Using the standard apache2 module for Apache access logs, I get

Provided Grok expressions do not match field value errors for example with:

[10/Aug/2018:09:45:56 +0200] 172.30.0.119 TLSv1.2 ECDHE-RSA-AES128-GCM-SHA256 "GET /nagiosxi/ajaxhelper.php?cmd=getxicoreajax&opts=%7B%22func%22%3A%22get_admin_tasks_html%22%2C%22args%22%3A%22%22%7D&nsp=b5c7d5d4b6f7d0cf0c92f9cbdf737f6a5c838218425e6ae21 HTTP/1.1" 1375

Log location: /var/log/httpd/ssl_request_log

httpd.x86_64 2.4.6-80.el7.centos.1

Filebeat 6.3.2 config:

- module: apache2
  access:
    enabled: true
    var.paths: ["/var/log/httpd/access_log","/var/log/httpd/ssl_access_log","/var/log/httpd/ssl_request_log"]
  error:
    enabled: true
    var.paths: ["/var/log/httpd/error_log","/var/log/httpd/ssl_error_log"]

error.message in Kibana:

Provided Grok expressions do not match field value: [[10/Aug/2018:09:45:56 +0200] 172.30.0.119 TLSv1.2 ECDHE-RSA-AES128-GCM-SHA256 "GET /nagiosxi/ajaxhelper.php?cmd=getxicoreajax&opts=%7B%22func%22%3A%22get_admin_tasks_html%22%2C%22args%22%3A%22%22%7D&nsp=b5c7d5d4b6f7d0cf0c92f9cbdf737f6a5c838218425e6ae21 HTTP/1.1" 1375]

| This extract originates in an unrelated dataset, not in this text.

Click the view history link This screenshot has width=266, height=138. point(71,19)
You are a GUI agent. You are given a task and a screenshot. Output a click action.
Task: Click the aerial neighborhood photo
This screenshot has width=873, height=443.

Should I make a GitHub issue?

Grtz

Willem

2

Hi,

You're right, the Apache module doesn't have a grok pattern for the ssl_request_log. Please open a GitHub issue.

I reproduced it by installing httpd.x86_64 2.4.6-80.el7.centos.1 as well as mod_ssl.x86_64 1:2.4.6-80.el7.centos.1. It's the later package that installs /etc/httpd/conf.d/ssl.conf with the following entry:

#   Per-Server Logging:
#   The home of a custom SSL log file. Use this when you want a
#   compact non-error SSL logfile on a virtual host basis.
CustomLog logs/ssl_request_log \
          "%t %h %{SSL_PROTOCOL}x %{SSL_CIPHER}x \"%r\" %b"
3

This topic was automatically closed 28 days after the last reply. New replies are no longer allowed.